- **WHAT YOU NEED TO DO**
Down to the last line below, repeat the entries word for word and drop the pictures.

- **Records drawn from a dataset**
□ □ □ □

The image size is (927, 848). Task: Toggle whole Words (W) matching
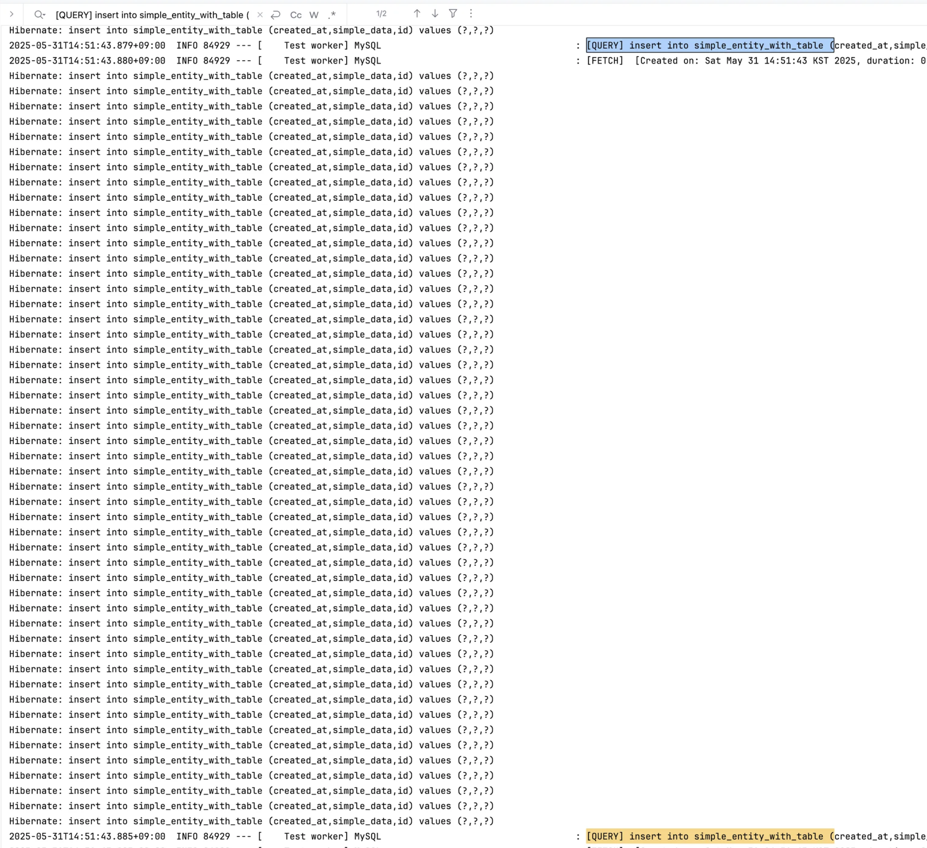coord(314,15)
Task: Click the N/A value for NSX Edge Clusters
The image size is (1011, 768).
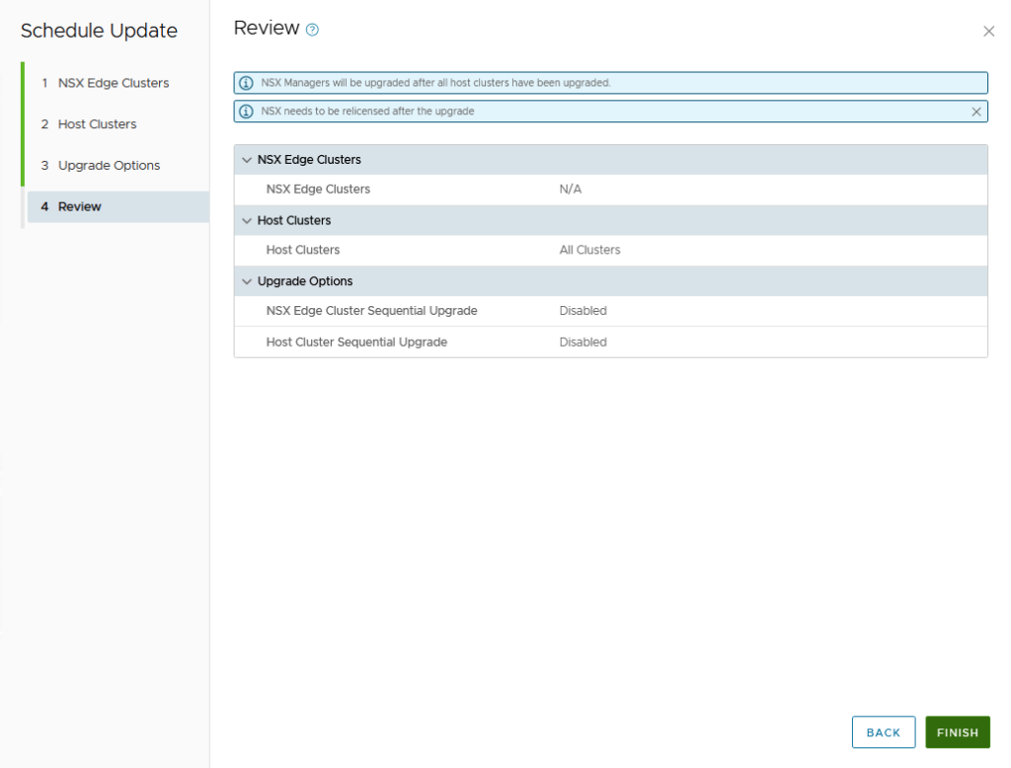Action: (x=570, y=190)
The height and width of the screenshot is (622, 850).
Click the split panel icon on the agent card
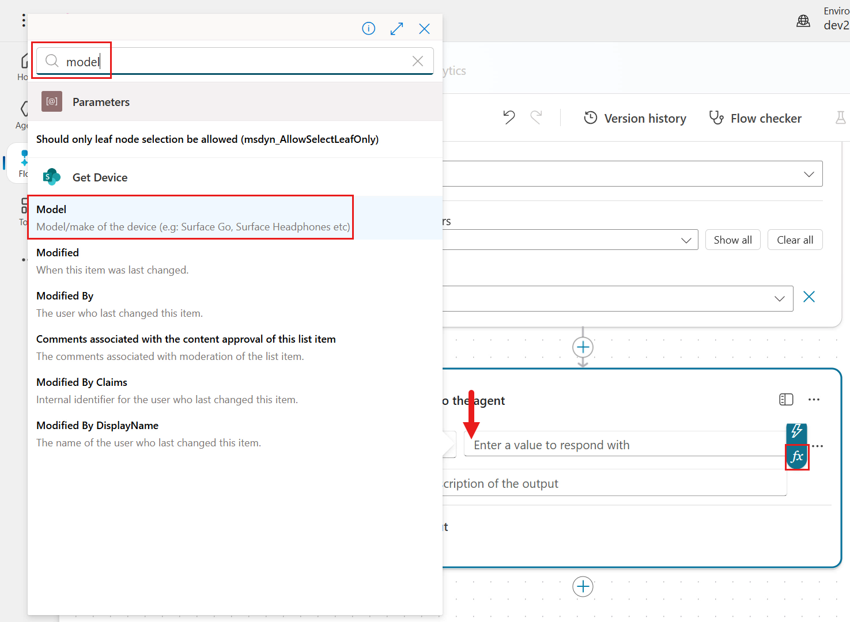(x=786, y=399)
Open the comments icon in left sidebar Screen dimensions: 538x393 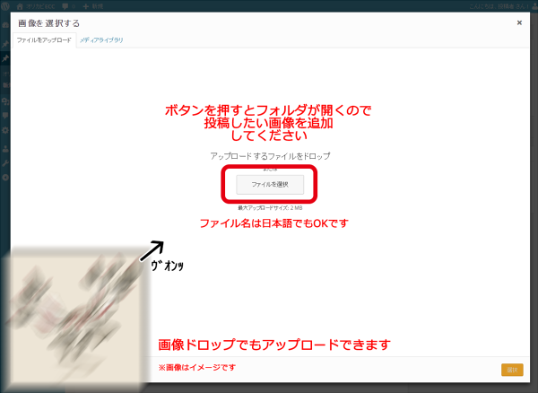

□ □ □ □

- **RESULT OF THIS TASK**
The image size is (927, 848). Task: Toggle whole Words (W) matching
coord(314,15)
Task: Click the N/A value for NSX Edge Clusters
The image size is (1011, 768).
Action: (x=570, y=190)
The height and width of the screenshot is (622, 850).
Click the split panel icon on the agent card
(x=786, y=399)
Open the comments icon in left sidebar Screen dimensions: 538x393 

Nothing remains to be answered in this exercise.